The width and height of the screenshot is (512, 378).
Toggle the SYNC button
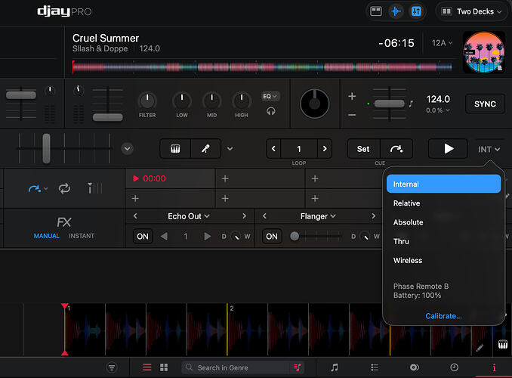point(485,104)
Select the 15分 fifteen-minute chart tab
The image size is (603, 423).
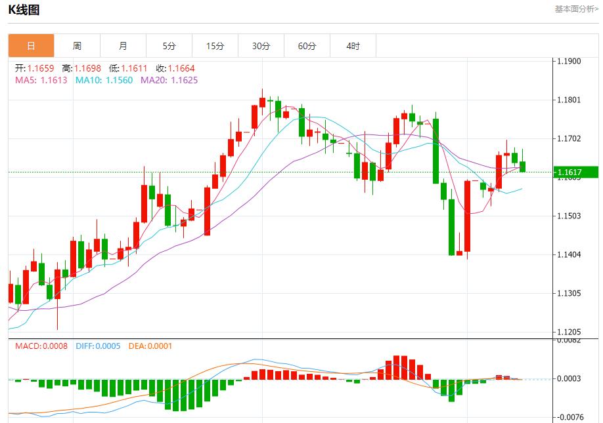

···

:: Given problem ::
Give the material above as a JSON list of strings, one string per line, with blank lines omitted and the pictures left out.

:: Response below ::
[
  "The width and height of the screenshot is (512, 378).",
  "Toggle the SYNC button",
  "point(485,104)",
  "Select the 15分 fifteen-minute chart tab",
  "The image size is (603, 423)."
]